Niet zoo gunstig als in ambtenaarskringen is de toestand bij het onderwijs.
Ten aanzien van dit deel der Overheidszorg deelt de Nota mede, dat op 1 Januari 1933 zich bij het lager en uitgebreid lager onderwijs onder de 38123 leerkrachten, waaronder 16537 onderwijzeressen zich 921 gehuwde vrouwen bevonden. Bij het nijverheidsonderwijs waren onder de 6577 leerkrachten 1977 vrouwen en bij deze 65 gehuwde leeraressen. En eindelijk viel bij het middelbaar en voorbereidend hooger onderwijs vast te stellen, dat aan de hoogere burgerscholen, lycea, gymnasia en handelsscholen op een personeel van 4072 ambtenaren w.o. 685 vrouwen, 52 gehuwde vrouwelijke leerkrachten werkzaam waren.
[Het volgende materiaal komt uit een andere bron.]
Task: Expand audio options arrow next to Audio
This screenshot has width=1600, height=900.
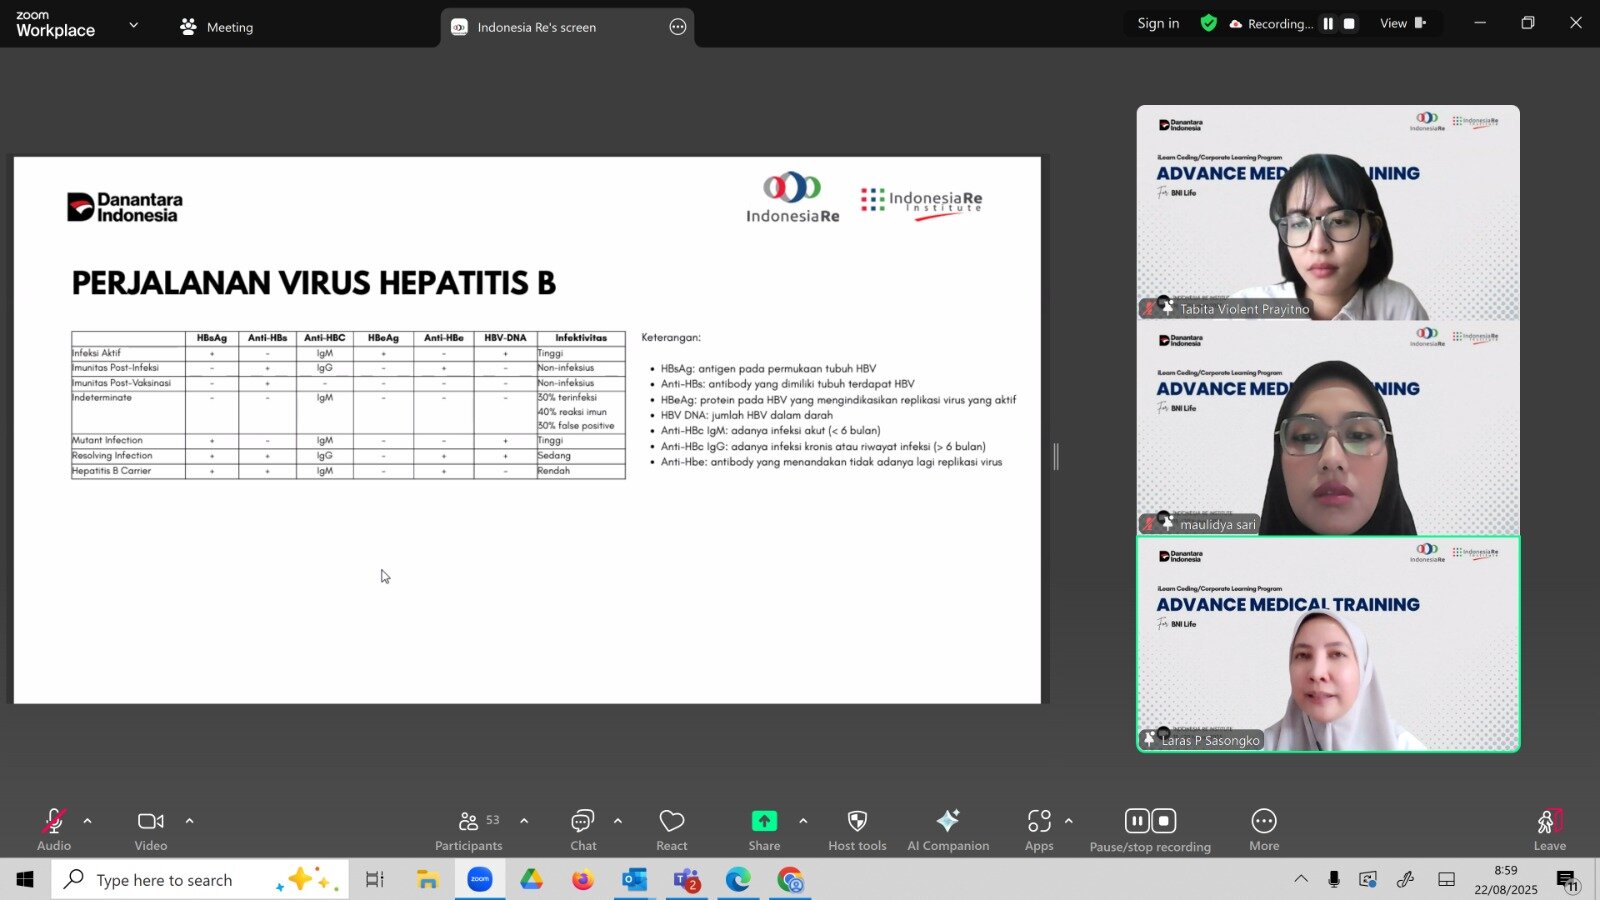Action: (88, 821)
Al zijn al deze getallen van vrouwelijke ambtenaren, die gehuwd zijn, niet groot, toch zou het geen kleinigheid zijn, wanneer het grootste gedeelte dezer gehuwde vrouwen vervangen kon worden door hoofden van gezinnen.
Opgemerkt dient te worden, dat de Nota der Regeering uitsluitend handelt over den Rijksdienst en het onderwijs. Wat de provinciën, gemeenten en overige publiekrechtelijke corporaties betreft, zoo schrijft dr. Colijn, staan de Regeering geen gegevens ter beschikking, aangaande de aantallen gehuwde ambtenaressen in dienst dier lichamen.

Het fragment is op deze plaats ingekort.